Cross multiplication is a technique used to solve equations involving fractions. It enables you to eliminate the fractions by rearranging the equation, making it easier to solve.

When you encounter an equation with a fraction on each side, you can use cross multiplication to transform it into a simpler expression. The process involves multiplying the numerator of one fraction by the denominator of the other fraction, and vice versa. Here's the basic technique:

• Take the numerator of the first fraction and multiply it by the denominator of the second fraction.
• Then, take the numerator of the second fraction and multiply it by the denominator of the first fraction.

This gives you a new equation without fractions, which is usually much easier to solve. For example, in the equation \(\frac{x-6}{7} = \frac{x+9}{8}\), cross multiplying yields \((x-6) \cdot 8 = (x+9) \cdot 7\). This is a crucial step in tackling algebra problems involving fractions.

Solving linear equations is a fundamental skill in algebra. Once you have an equation without fractions, like in the previous example, solving it involves a few key steps.

First, simplify both sides of the equation as much as possible.
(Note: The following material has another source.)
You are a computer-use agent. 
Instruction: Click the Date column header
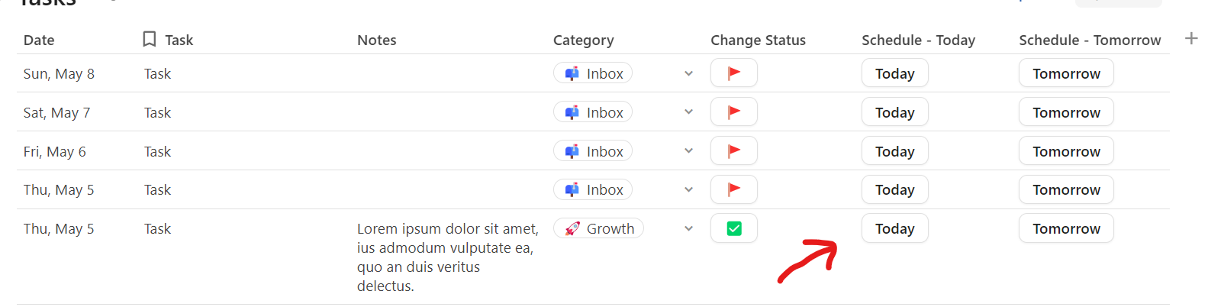(39, 40)
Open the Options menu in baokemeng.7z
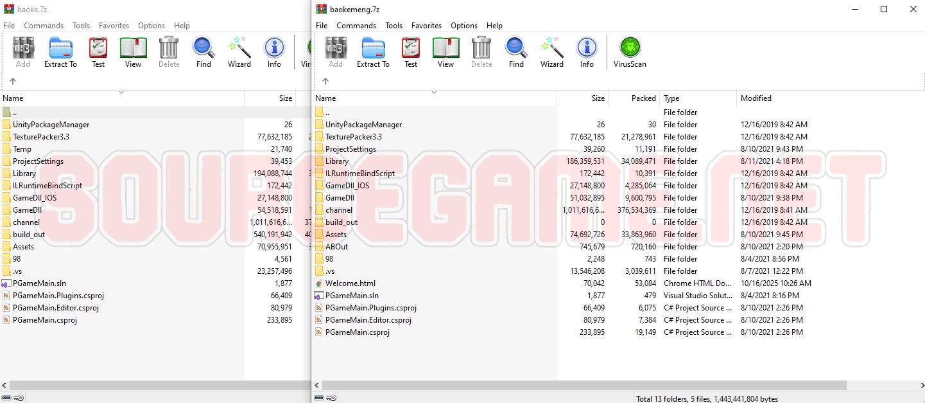925x403 pixels. pyautogui.click(x=463, y=26)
This often involves using arithmetic operations like addition, subtraction, multiplication, or division. As seen above:

• Combine like terms. For instance, bringing all terms involving \(x\) to one side helps simplify your calculations.
• Perform the same operation to both sides of the equation to maintain equality.

Doing this helps to isolate terms involving \(x\), simplifying your path to finding the solution.

Next, you isolate the variable you're solving for by moving all other terms to the opposite side, as shown in the transformation from \(8x - 7x - 48 = 63\) to \(x - 48 = 63\). The ultimate goal is to have \(x\) (or the variable of interest) on one side, with a numerical value on the other, eventually solving it for \(x = 111\). Understanding these steps is critical to working with more complex algebraic equations.

The distributive property is one of the essential properties of algebra. It's especially useful when dealing with expressions that involve parentheses.

This property states that multiplying a sum or difference by a number is the same as multiplying each addend by the number and then adding or subtracting the products. This principle is expressed as:

• \(a(b + c) = ab + ac\)
• \(a(b - c) = ab - ac\)

In our equation \(8(x-6) = 7(x+9)\), the distributive property helps to expand both sides:

• Distribute \(8\) over \((x-6)\) to get \(8x - 48\).
• Distribute \(7\) over \((x+9)\) to obtain \(7x + 63\).

By applying the distributive property, you ensure that each term inside the parentheses is counted in calculations. This maintains the equation balance and helps simplify terms in preparation for solving.